Não fumo cachimbo, nem charuto. Não sou, portanto, capaz de avaliar a invasão do Congresso dos EUA nesta quarta-feira (6) por uma horda de neofacistas e supremacistas brancos insuflados por Donald Trump. Tentativa de golpe? Terrorismo doméstico? Insurreição? Sei lá. O que sei se limita às contraditórias versões do noticiário televisivo. Confesso que para mim política internacional é como química inorgânica: não entendo bulhufas.
No entanto, por via das dúvidas, pego o meu petynguá guarani, dou uma baforada e assim me qualifico para tentar entender, pelo menos, por que Trump, sempre tão truculento e arrogante, afinou o bico de quarta para quinta-feira e ficou tão submisso e comedido. Só isso. E não precisa ser comentarista internacional para tal sondagem. Basta recorrer à experiência de vida no bairro de Aparecida, em Manaus, que já viveu tudo o que acontece ou ainda vai acontecer no mundo, como comprova a briga de vizinhos e a mudança súbita do velho Luís Tracajá em processo similar ao de Trump.
Mister Tracajá
Deixa-me te apresentar o mister Luís. Alguém deu-lhe o apelido de Tracajá, por causa da cabeça totalmente careca cheia de manchas amarelas idênticas às existentes na carapaça convexa e ovalada do quelônio irmão da tartaruga amazônica – o tracajá – que dá um sarapatel supimpa com sua carne saborosa.

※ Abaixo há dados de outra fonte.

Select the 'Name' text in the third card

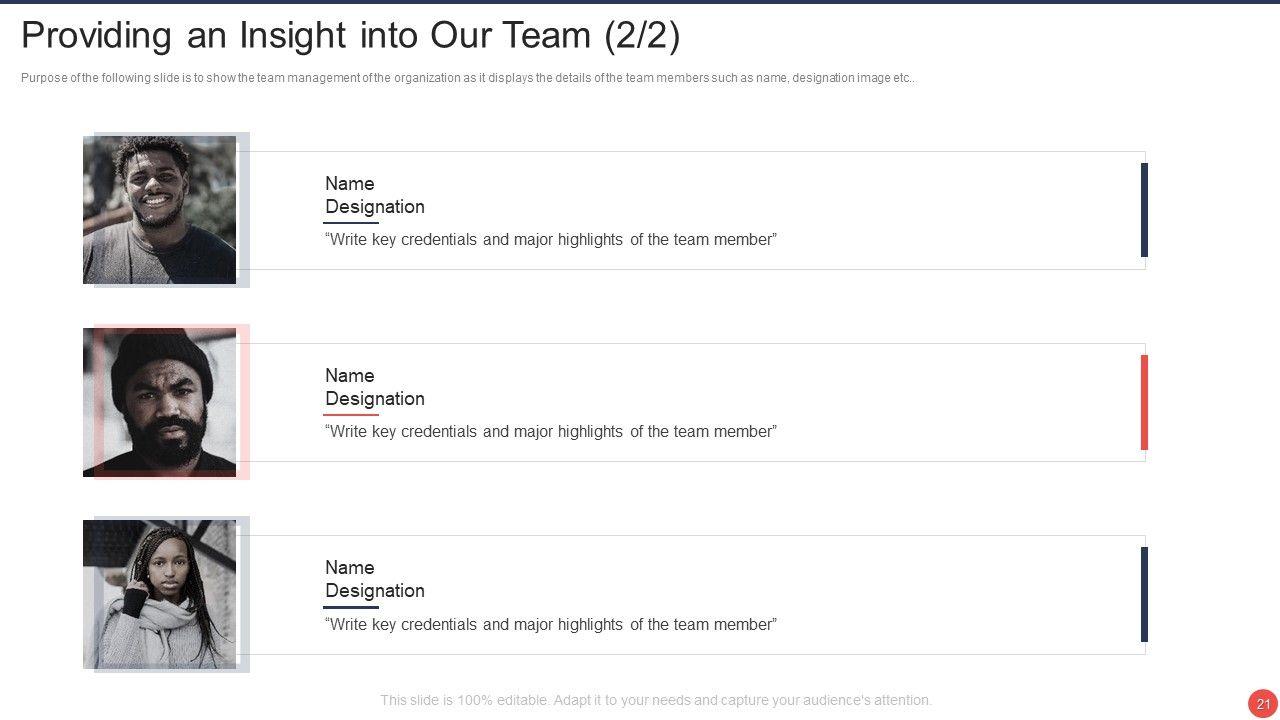point(350,567)
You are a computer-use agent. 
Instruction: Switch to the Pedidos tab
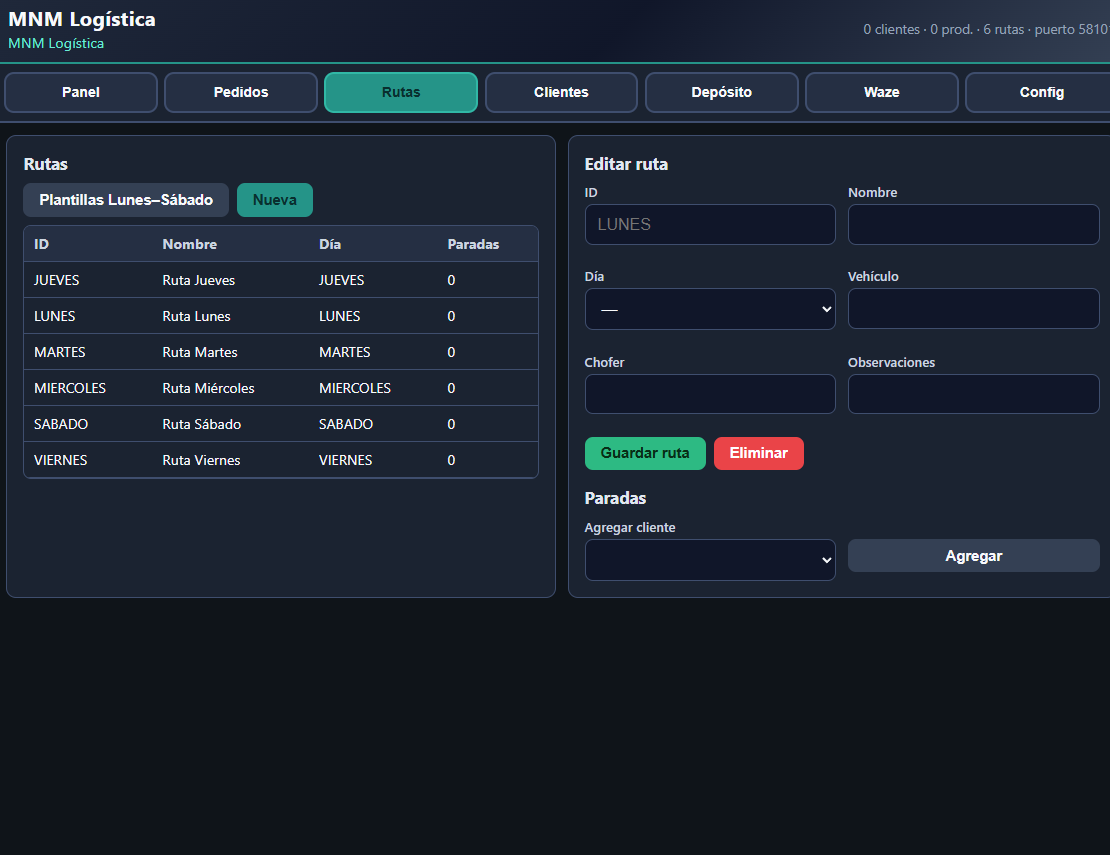coord(241,92)
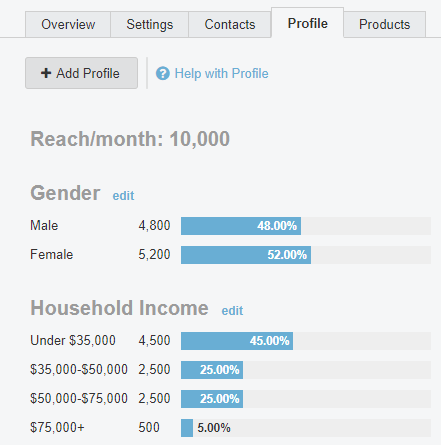Click the Add Profile button
441x445 pixels.
(x=81, y=73)
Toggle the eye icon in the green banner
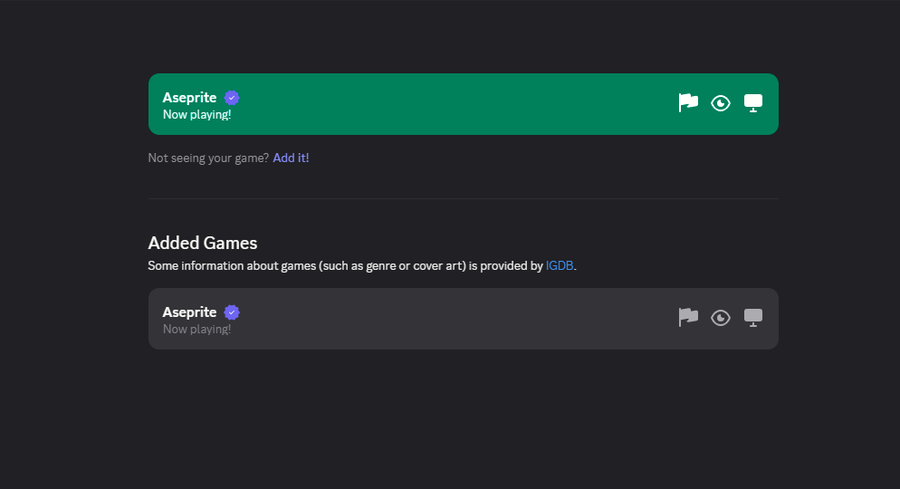Screen dimensions: 900x489 pos(720,103)
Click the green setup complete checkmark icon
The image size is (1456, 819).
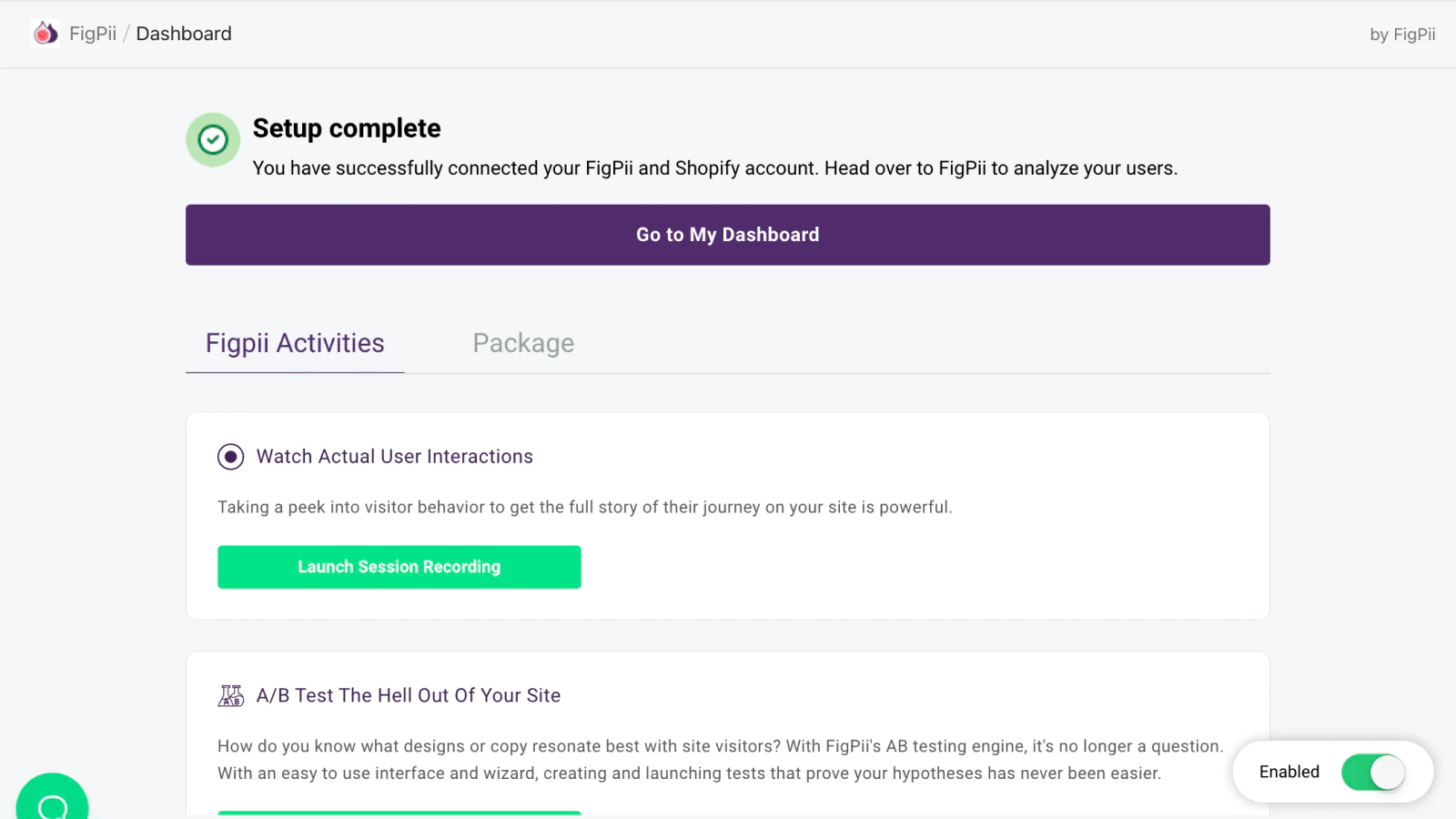pyautogui.click(x=213, y=139)
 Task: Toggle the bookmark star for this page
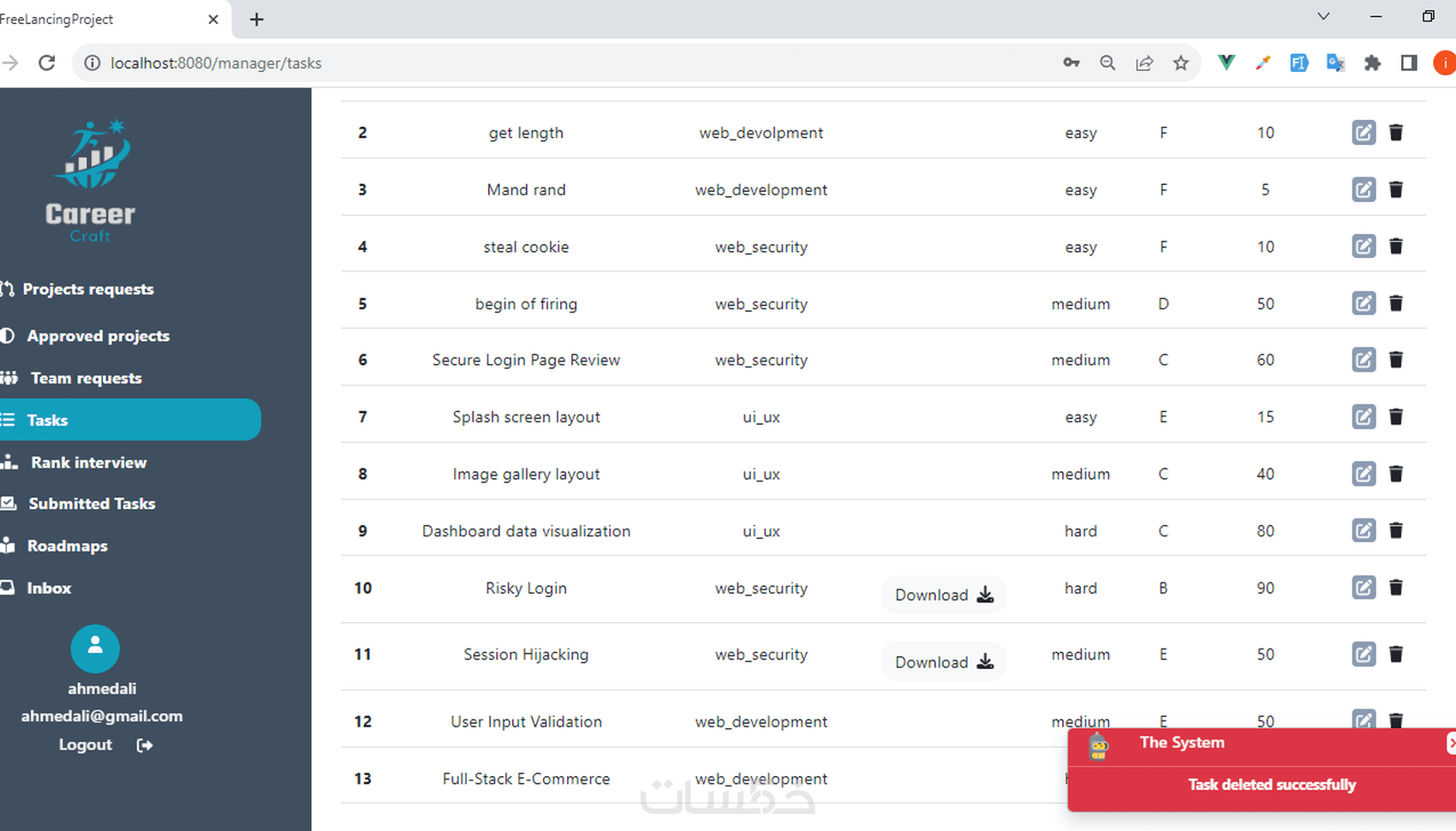click(x=1181, y=63)
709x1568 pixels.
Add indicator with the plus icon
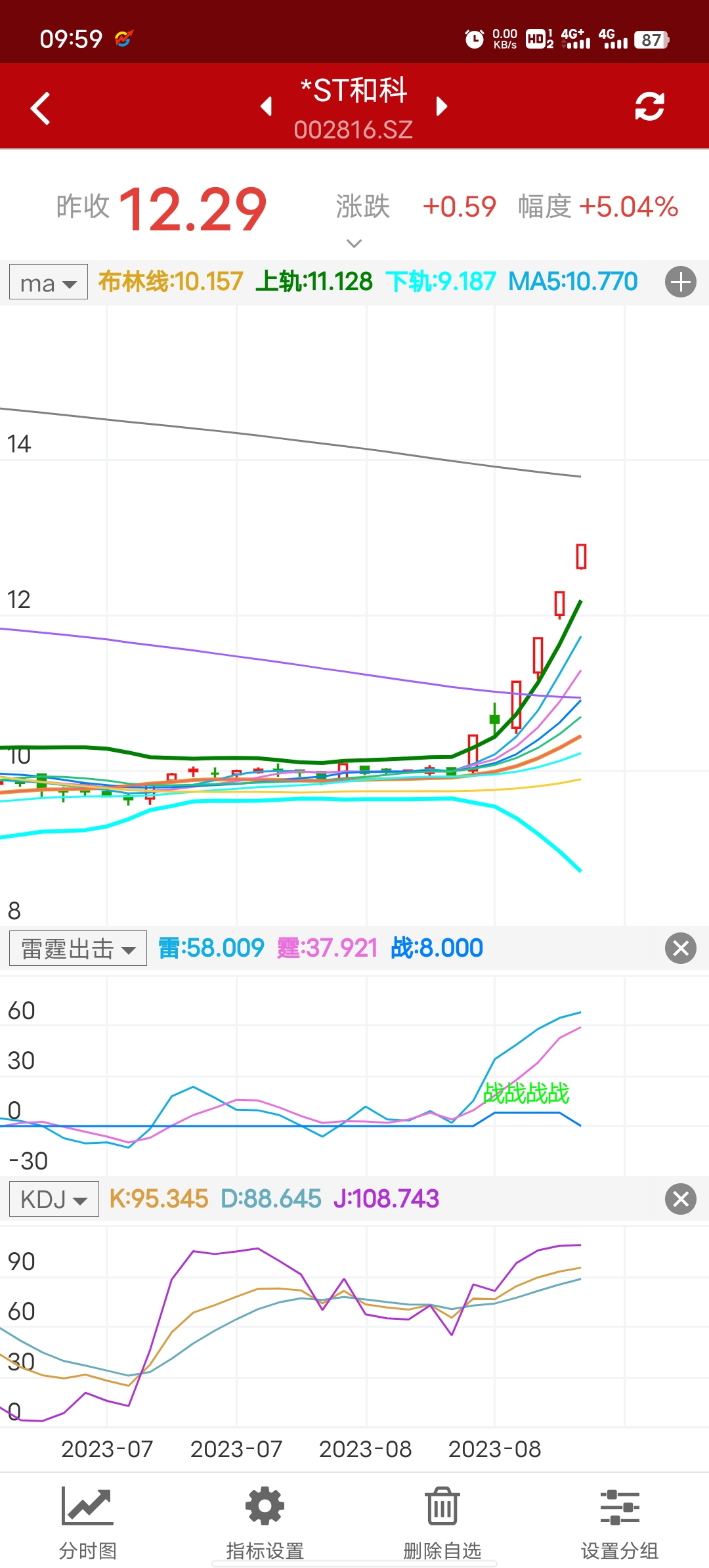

O nosso Luís Tracajá morava na rua Gustavo Sampaio. O quintal do seu vizinho João Barbosa era um pouco mais elevado e quando chovia a água escorria para lá e daí vazava muito devagar para o vizinho do outro lado, o Nardo Treme-Treme, escoando em seguida para o quintal da Leonor e depois para a rua.
Inconformado com o tempo lento de escoamento, Tracajá aproveitou a missa do sétimo dia de morte do velho Barbosa, quando não ficara ninguém na casa vizinha, e convocou o exército que comandava formado por seus filhos Pé-de-pincha, Boca-livre, Pororoca e Pretinho. Ordenou que invadissem o quintal vizinho e bloqueassem com cimento a passagem da água. Na primeira chuva, o lago não drenado adentrou a casa da dona Elisa, que diante da inundação, pegou um cano e abriu furos no muro para facilitar a drenagem.
Armou-se um tremendo bafafá. Tracajá a ameaçou com uma nova obstrução. Ela, valente, contestou:
– Eu quebro o seu casco se o senhor tapar outra vez – dizia, brandindo o cano de ferro.
– Seu marido era um cachaceiro vagabundo – xingou Tracajá, conhecido por ser supersticioso e por temer as almas do outro mundo, em cuja presença acreditava piamente.
Foi aí que o filho da dona Elisa, de 14 anos, deu o xeque-mate:
– Seu Tracajá, a alma do papai vai vir para infernizar sua vida.
Encagaçado e tremebundo, ele recuou:
– Retiro o que disse, vizinho. Retiro o que disse.
Eis o que eu queria dizer: a frase que circula até hoje na família pode explicar o recuo de Trump.
Retiro o que disse
O inquilino da Casa Branca tachou as eleições que o derrotaram de fraudulentas, sem qualquer prova, e empenhou-se em desmoralizar o sistema eleitoral americano, o mesmo que o elegera há quatro anos. Com retórica hostil e falaciosa, usou as redes sociais para açular um bando de delinquentes armados a invadirem o Capitólio, com o objetivo de impedir a certificação da vitória de Biden, numa operação que resultou em cinco mortes, mais de 50 feridos e quebra-quebra generalizado, além de roubo de computadores dos congressistas e apreensão de armas.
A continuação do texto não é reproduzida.